2. Number of iterations: the number of iterations was increased to a maximum of 500 in order to ensure that the “mixture.GaussianMixture” function always converged. This avoids the warning that sometimes appeared indicating that the function did not converge. This was because the likelihood increase of GMM training is still bigger than the threshold of sklearn default setup when the final iteration of GMM training.
3. Number of gaussians: initially, it started with 8 gaussians, which considering the changes and improvements described above, reported an accuracy at the time of evaluating the method of 77.50%. It should be noted that these improvements are being carried out in noisy conditions. Once having said reference measure, different values of gaussians were tested:
Gaussians | Accuracy |
---|---|
2 | 70,62% |
20 | 80,62% |
70 | 67,50% |
120 | 70,00% |
170 | 57,50% |
As we can see, there seems to be a peak in which the accuracy as a function of the number of Gaussians is greater, which is located around 20. From which, as much as if we increase or decrease the Gaussian number, this accuracy decreases. Therefore, if we had to choose a value for the number of Gaussians, it should be around 20, since it is the value that reports the higher accuracy.

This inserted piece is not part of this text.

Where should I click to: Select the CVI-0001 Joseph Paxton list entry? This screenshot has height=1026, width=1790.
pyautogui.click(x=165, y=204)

We can conclude that we have managed to increase the accuracy of the method in noisy conditions considerably with the improvements. The results show that the accuracy in noisy conditions was almost doubled, achieving an acceptable value by identifying speakers in the method. We realized there are still more features and variables that could have been considered and included, but it was decided to include those that are most relevant and that could be extracted through the "lebrosa" library. We consider this practice to be an extremely useful and practical application in the treatment and recognition of sounds.